Selth et al Elongation Review: polII collisions yield backtracking, pol II collisions yield reactivation / push through of paused leaders. Longer genes have more traffic jams (Swinburne 2008 G&D, see below).
Saeki and Svejstrup 2009 Mol Cell Collisions can push through pause zones.
single molecule force experiments indicate that force is unable to terminate most pauses (Neuman et al Cell 2003, and Dala et al Mol Cell 2006).
Swinburne and Silver 2008 Dev Cell commentary (traffic can yield bursting).

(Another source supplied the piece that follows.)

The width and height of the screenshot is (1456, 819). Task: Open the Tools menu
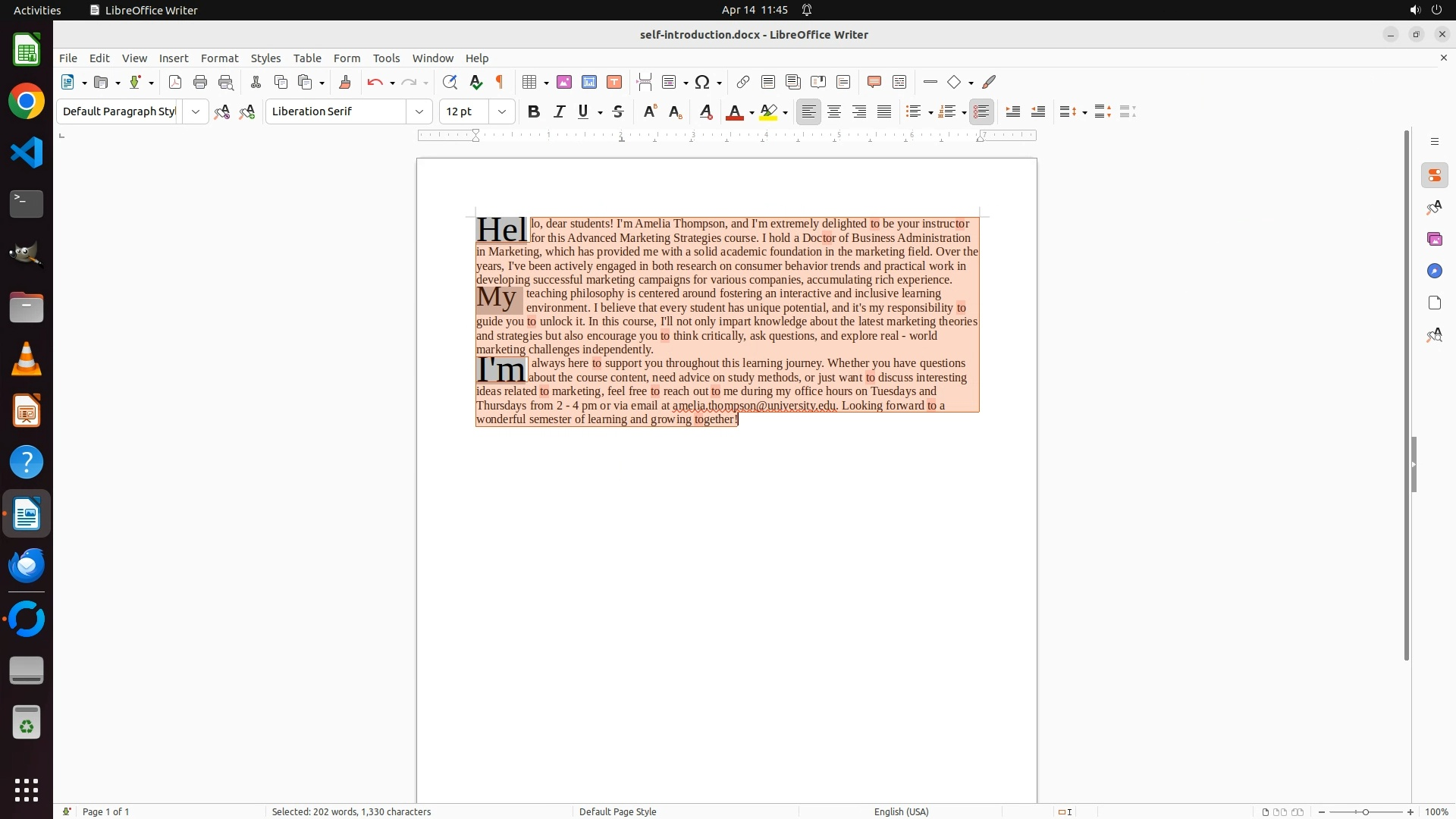386,58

Swinburn and Silver 2008 Genes and Development: longer genes experience more traffic jams. more ‘bursty type’ expression on longer genes, believed to stem from more traffic jams on longer genes (genes have everything the same except variable length intron).

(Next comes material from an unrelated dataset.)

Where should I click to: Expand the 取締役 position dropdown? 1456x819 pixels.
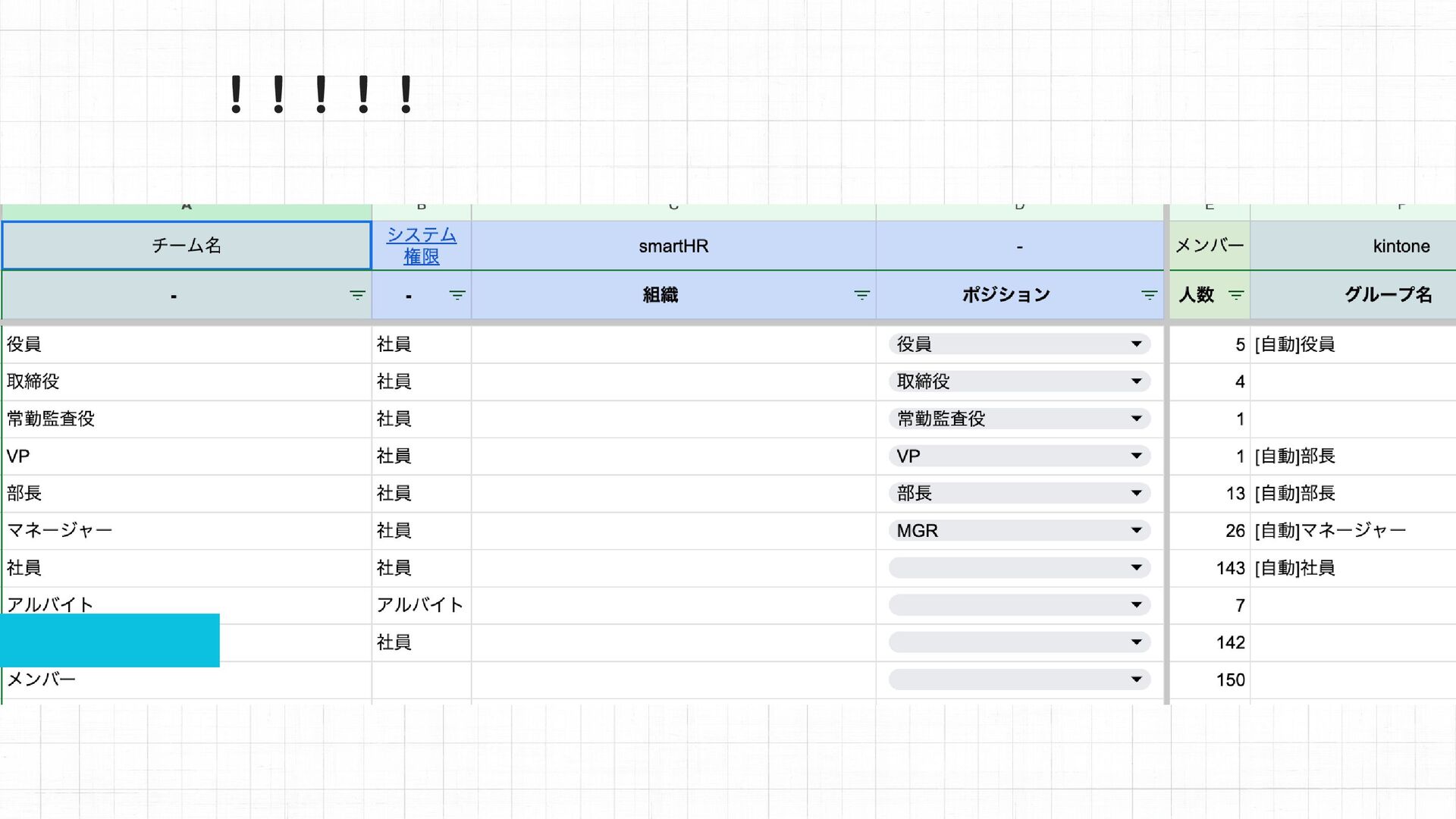1136,381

Epshtein and Nudler 2003: pol II cooperativity. Also use partially repressed vs. fully active IPTG inducible T7 lacZ in E coli, measure elongation rate by comparing appearance of 5′ and 3′ hybridization probes.

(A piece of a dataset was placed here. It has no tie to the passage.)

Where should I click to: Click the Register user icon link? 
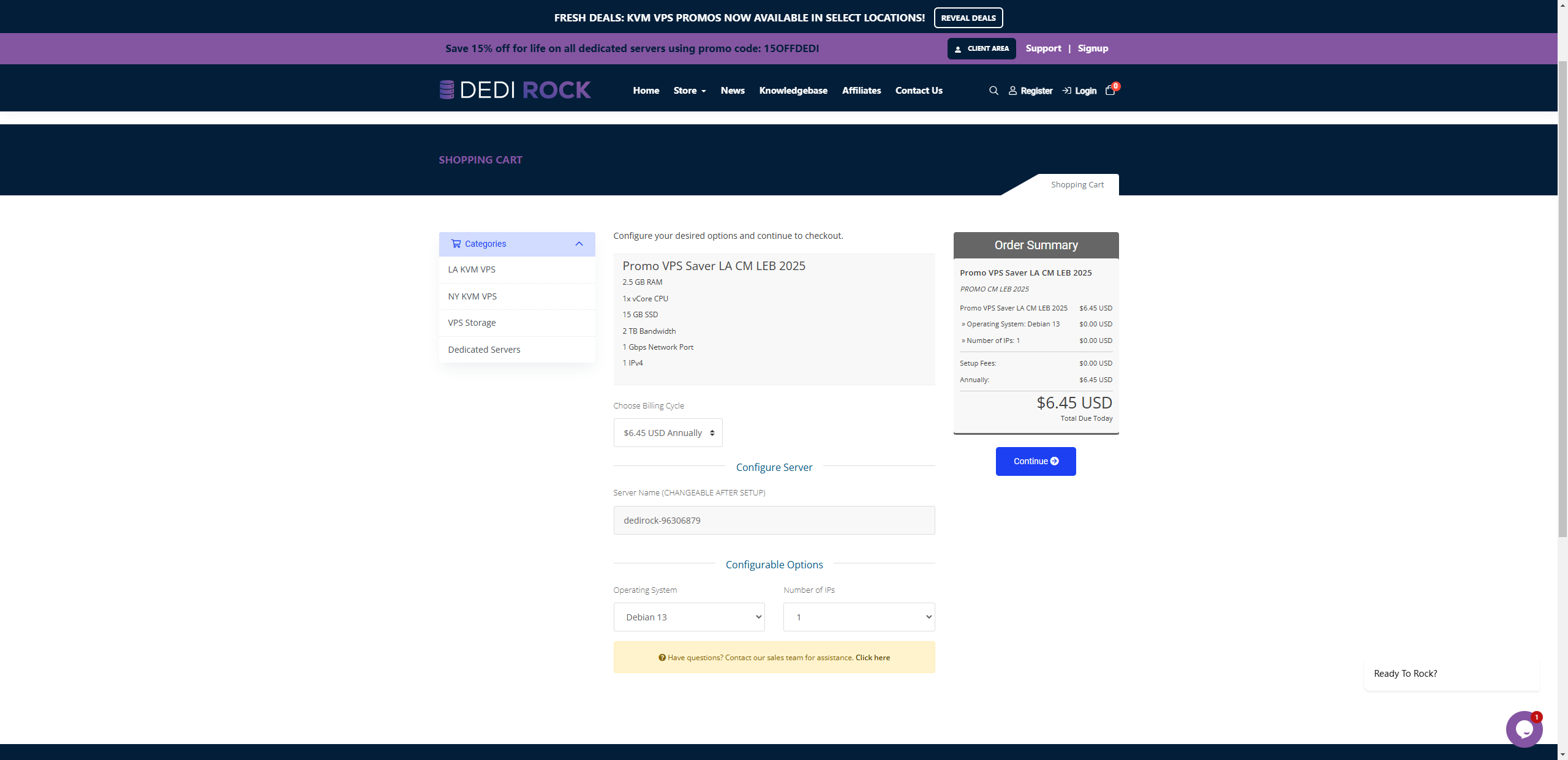click(x=1030, y=91)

- Report more backtracking and pausing on less heavily transcribed genes / fewer pol IIs.
- Report much faster (62 nt/s vs 25 nt/s) in more strongly induced.
- > I think this is completely a detection efficiency thing.
- cites Foe 1978, Hamming 1981 and Hirayoshi 1999 to say hsp gene and rRNA genes positioned almost without spacing, and cites Condon & Squires 1995 and Giardina & Lis 1993 to say these are rapidly elongating (say rather highly expressed. I don’t think hsp elongates substantially faster than other genes, it initiates faster).
- rRNA transcription is precisely the case that Klumpp and Hwa analyze in deriving their effects of traffic.
Adelman 2002 (cited by Swinburne under polymerases accumulate behind a slow leading polymerase, but appears to me to be all single polII with tweezers, no multi-polII experiments. )
Tolic-Norrelykke 2004 cited with above– more evidence on existence of ‘slow polymerases’. Though Adelman concludes all pol IIs are homogenous, just stochastic pausing leads to variable kinetics.